The research group "Theoretical Systems Biology" is interested in cellular decision making by signal transduction networks and at the level of gene expression. We apply different theoretical methods ranging from ODE-based mechanistic modeling, over reverse engineering algorithms to agent-based modeling of cell population behaviour. Furthermore the group focusses on epigenetic mechanisms and their relevance for disease.
Epigenetic reprogramming by environmental exposure and consequence for disease risk
Epigenetic mechanisms have emerged as potential links between prenatal environmental exposure and increased disease risk later in life. Based on the unique LINA-mother-child cohort (Junge et al., 2014 Clinical Immunology; Weisse et al., 2013 Allergy), which is managed by our collaboration partners at the UFZ in Leipzig we study epigenetic changes induced by maternal environmental exposure at base pair resolution by mapping DNA methylation, histone modifications and transcription in expectant mothers and newborn children.
Based on longitudinal whole genome bisulfite sequencing we study the induction of DNA methylation changes in mothers and childen through maternal exposure or other factors such as Vitamin D levels (Junge et al., 2015 Journal of Allergy and Clinical Immunology).

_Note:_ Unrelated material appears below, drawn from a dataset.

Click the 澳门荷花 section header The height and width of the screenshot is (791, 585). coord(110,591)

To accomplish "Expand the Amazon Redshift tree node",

We have shown that those changes are conserved over years of life and might contribute to disease risks later in life. The observed differential methylation leads to multiple, regulatory interactions with distal genes. We also observe that epigenetic deregulation is associated with an increased risk for lung disease in children.
Cellular Life/Death Decisions
Apoptosis ('self killing') allows multicellular organisms to eliminate damaged cells in order to maintain tissue homeostasis, a process often disturbed in cancer cells. Autoreactive immune cells are removed by apoptosis in order to prevent autoimmune diseases. In the immune system, apoptosis is typically initiated by stimulation with pro-death ligands such as CD95L, which in turn activate the central intracellular apoptosis executioners, known as caspases. The caspases involved in CD95L-induced apoptosis (e.g., Caspase-8) have been identified, but a quantitative understanding of spatio-temporal caspase regulation at the single-cell level is still lacking. Using western blot and single-cell caspase activation data, we are currently testing and validating a quantitative model that describes the mechanisms of Caspase-8 autoprocessing and activation in more detail than previously proposed mathematical models
Project: Compartmentalization and cell-to-cell variability in caspase-8 activation
While intrinsic apoptosis has its origin in intracellular impairments as DNA damage, extrinsic apoptosis is caused by the binding of cell death ligands to death receptors at the plasma membrane. After ligand binding, the intracellular adaptor protein FADD connects to cell death receptors, leading to the formation of death inducing signaling complexes (DISCs). At these complexes procaspase-8 dimerizes and is processed to caspase-8, the first active enzyme of the apoptotic program. We study the activation of caspase-8 at DISCs with mathematical models in combination with experiments. To measure caspase-8 activity in single cells we used fluorescent cleavage probes and confocal microscopy. By combining single cell and population experiments we could understand mechanistic details of this activation process and characterize the roles of relevant signaling proteins for causing cell-to-cell variability in death kinetics (Stefan Kallenberger, cooperation with Dr. Joel Beaudouin, Signal Transduction Biophysics).
Control over Cell Proliferation vs. Differentiation
Tumors are typically characterized by dedifferentiation and excessive cell division. Accordingly, a deregulated balance between pro- and antiproliferative signaling is considered to be one of the hallmarks of cancer cells. Using mathematical modeling, we are investigating the dynamic interplay between proliferative EGFR signaling and anti-proliferative TGFbeta signaling. In this line, we have previously established and experimentally validated data-based models of TGFbeta/Smad signaling, EGFR trafficking, MAPK signaling and MAPK-induced gene expression. In the future, we will extend these models in order to describe the regulation of downstream target genes (e.g., hepcidin regulation by TGFbeta/Smad signalling) and their modulation by microRNAs. Based on co-stimulation experiments, we will quantitatively describe complex multi-level crosstalk between TGFbeta and EGFR signaling, and will determine the molecular determinants for cellular pro-/anti-proliferation decisions.